Excerpts from a dataset
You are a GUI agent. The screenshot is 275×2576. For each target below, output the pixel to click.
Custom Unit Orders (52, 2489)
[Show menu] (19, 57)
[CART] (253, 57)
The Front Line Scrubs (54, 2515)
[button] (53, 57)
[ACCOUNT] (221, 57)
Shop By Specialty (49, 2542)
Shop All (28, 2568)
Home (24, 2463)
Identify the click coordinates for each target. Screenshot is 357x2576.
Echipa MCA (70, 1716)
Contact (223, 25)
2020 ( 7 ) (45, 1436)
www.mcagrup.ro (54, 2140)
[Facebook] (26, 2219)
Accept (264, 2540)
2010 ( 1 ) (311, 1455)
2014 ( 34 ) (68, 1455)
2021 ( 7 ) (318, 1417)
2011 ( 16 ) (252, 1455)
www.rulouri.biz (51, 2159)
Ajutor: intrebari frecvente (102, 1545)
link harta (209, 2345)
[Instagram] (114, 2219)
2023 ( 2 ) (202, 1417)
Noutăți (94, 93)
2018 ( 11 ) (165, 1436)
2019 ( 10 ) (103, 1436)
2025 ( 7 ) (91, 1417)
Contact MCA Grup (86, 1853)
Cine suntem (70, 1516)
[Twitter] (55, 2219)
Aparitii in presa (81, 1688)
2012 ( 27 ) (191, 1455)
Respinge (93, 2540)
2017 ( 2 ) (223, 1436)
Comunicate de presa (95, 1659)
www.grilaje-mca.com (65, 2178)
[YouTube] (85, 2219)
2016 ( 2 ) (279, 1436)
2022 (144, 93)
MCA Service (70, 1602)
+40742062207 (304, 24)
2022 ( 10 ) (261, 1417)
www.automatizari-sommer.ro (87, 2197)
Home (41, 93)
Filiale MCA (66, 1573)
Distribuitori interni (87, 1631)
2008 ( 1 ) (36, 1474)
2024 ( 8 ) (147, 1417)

The task
Go through the entries and count the lines where the word "click" appears; give only the count.

Task solution
2